Your response should consist of the data that follows, repeated in full without alteration.

[Data entries]
━━━━━━━━━━

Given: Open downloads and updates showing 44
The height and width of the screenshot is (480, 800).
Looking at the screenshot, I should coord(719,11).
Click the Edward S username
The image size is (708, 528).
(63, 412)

━━━━━━━━━━

_ANSWER TO THE PROBLEM_:
Given: Open downloads and updates showing 44
The height and width of the screenshot is (480, 800).
Looking at the screenshot, I should coord(719,11).
Click the Edward S username
The image size is (708, 528).
(63, 412)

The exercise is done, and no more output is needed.